Otto Stuparitz’s scholarship has long been interested in issues of cultural transmission, preservation, and sustainability. He was introduced to gamelan during his bachelor’s program and soon performed a concert blending Balinese gamelan and jazz at the Bali Arts Festival in 2008. He went on to research the social paradoxes of Balinese gamelan pedagogues transmitting religious, cultural, and environmental knowledge while also participating a capitalist labor market. He became a longstanding performer with traditional and post-traditional gamelan ensembles in Southern California, now in the Netherlands, and has performed at venues such as Disney Hall and the California Institute of the Arts. He contributed to recordings for the album Mujo (2023) by Gamelan Merdu Kumala and the film Bali Beats of Paradise (2018).

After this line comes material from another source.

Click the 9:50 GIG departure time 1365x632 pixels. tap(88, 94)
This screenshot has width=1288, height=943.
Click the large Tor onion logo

He has worked as a bassist, composer, and arranger with West Javanese jazz fusion musicians on the album Bluesukan (2020).

Educated in interdisciplinary programs interested in the anthropology of music, Stuparitz’s research understands music as culture. He received his B.A in Musicology from the University of Illinois, Urbana-Champaign and his M.A. and Ph.D. in Ethnomusicology at the University of California, Los Angeles. His research has been funded by various sources, including the US Department of Education Foreign Language and Area Studies Fellowship, the US Department of Education Fulbright-Hays/COTI Fellowship; grants from the Association for Asian Studies, the Social Science Research Council, and the Henry Luce Foundation; and university grants from UCLA and Columbia University.

His current book project, based upon 24 months of ethnographic, archival, and performance research, is entitled Archival Value: Jazz in Java and Preservation as Performance. It centers on contemporary Indonesian performers and grassroots sound archivists in Indonesia and in diaspora. It critically examines the socio-political contexts by which musical media becomes recognized for its “archival value” and the cultural biographies of sound materials, particularly in relation to national institutions and the global music industry. Although the process is full of contradictions, this ethnographic study of a politics of preservation reveals the ethnic diversity and cosmopolitan qualities of Indonesia’s sonic heritage.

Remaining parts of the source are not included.